Updated: Sep 28
The older you become the more you realize that your life can change in an instant. Good or bad, we are in a constant state of flux. It took me a long time to realize that and not be surprised or dismayed when a drastic change took place. This realization was tested to the max this past winter when my Dad passed away from complications of Covid and my Mom came to live with me and That Man of Mine (AKA MOM as opposed to Mom).
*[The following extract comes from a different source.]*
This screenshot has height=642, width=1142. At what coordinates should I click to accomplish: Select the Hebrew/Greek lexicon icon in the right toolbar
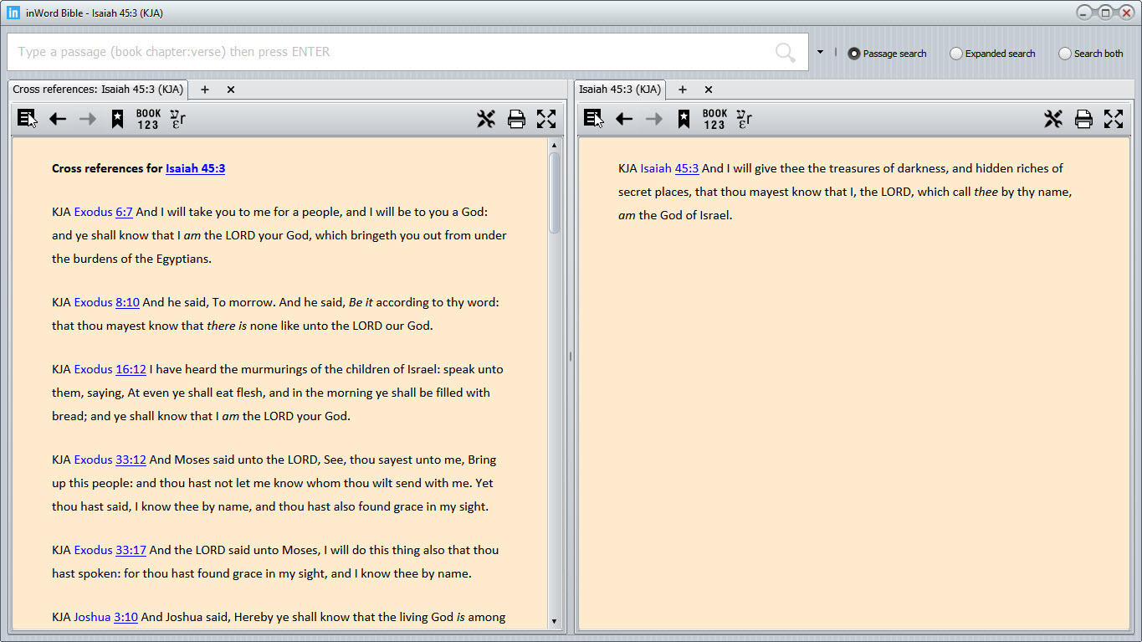tap(745, 119)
The grieving process has been quite a journey. I have lost people I love and it was very sad. However, I was lucky enough to have both my parents live until I was well into my 60’s. I once heard a Minister at a funeral say that when someone you love lives a very long time it’s almost like they might live forever. When they die it is a shock. My Dad’s death took my breath away. For a couple of months I struggled with health issues and poor sleep and a complete lack of energy and interest in anything. Then I spoke to a doctor. It took him all of one minute of conversation for him to diagnose it as depression. I felt kind of stupid when he said it because as a person that has lived with depression for most of my life, you’d think I’d have known. I can be a real jerk to myself sometimes.
My Mom is grieving for her husband of 68 years. They met in high school, married in their early 20’s and had four children. Mom also had Covid but survived. Quite a feat for a 90 year old with a heart condition. I am unable to imagine the depth of her loss. She is very strong and takes most things in stride. Her attitude towards life is a practical one. She knows that if Dad had lived he would have been permanently on a ventilator, bed-ridden and living in long-term care. He would have hated it and would not want to have been in that state for the remainder of his life. She has accepted that but it must be like a huge chunk has been ripped out of her psyche. I admire her every day. Not having lived with her for many years, I had forgotten just how tough she can be when life gets rough. She is so brave and I love having her with me. She's also a really good cook and enjoys doing it. Here's a photo of her with her very successful Yorkshire Pudding.
Am I the only person that likes wearing a mask in public? Not because I’m a germaphobe, although I do wash my hands constantly and really hate that when my dog sits down his bum is touching something I might sit on later. No, it’s pure vanity that has me loving the mask. I rarely wear makeup anymore. Sometimes mascara because there is my rabbit-eyes issue as mentioned in a previous post. But, no lipstick, blush, foundation, it doesn’t matter if I have a pimple that could substitute for a headlight and I could have a stealth booger hanging out of my nose that I am unaware of. No one will ever see it.
How often have you wished you could go back in time just a couple of minutes and take back something idiotic you have just said? Pretty much every day for me but I recently asked a woman if she was expecting a baby and SHE WASN’T! I am still not over how hurtful that must have been for her. She wasn’t heavy but had a tummy and was wearing a loose shirt. She told me she was too old to have a baby. I couldn’t tell that with her mask on. Even after she said it I wouldn’t have pegged her at anything over 40 years. I apologized profusely and slunk away but it was difficult walking with my foot in my mouth. And since she works at our local pharmacy and I am there, frequently, picking up Mom’s prescriptions I am going to have to face her again. Maybe I'll wear a disguise. Like this guy.
My sister and brother-in-law recently moved 3000 miles away to be with their children all three of whom had decided they wanted to live in beautiful B.C. The whole family misses them but I have booked a flight for me and Mom to visit in a month. I will be leaving Mom there to stay with them for a little while. The winters where they are living are not as harsh as ours and she will get to spend quality time with her newest great grandchild and her own baby as my sister is the youngest in the family and she and Mom are veryveryclose. They miss each other.
The leaves are changing colour and daylight is much shorter now. I am already craving comfort food and have gained a couple of pounds so I decided I need to exercise more but have not yet decided when said exercising will begin. I’ve heard that you can do yoga in bed. Hey, it’s a start!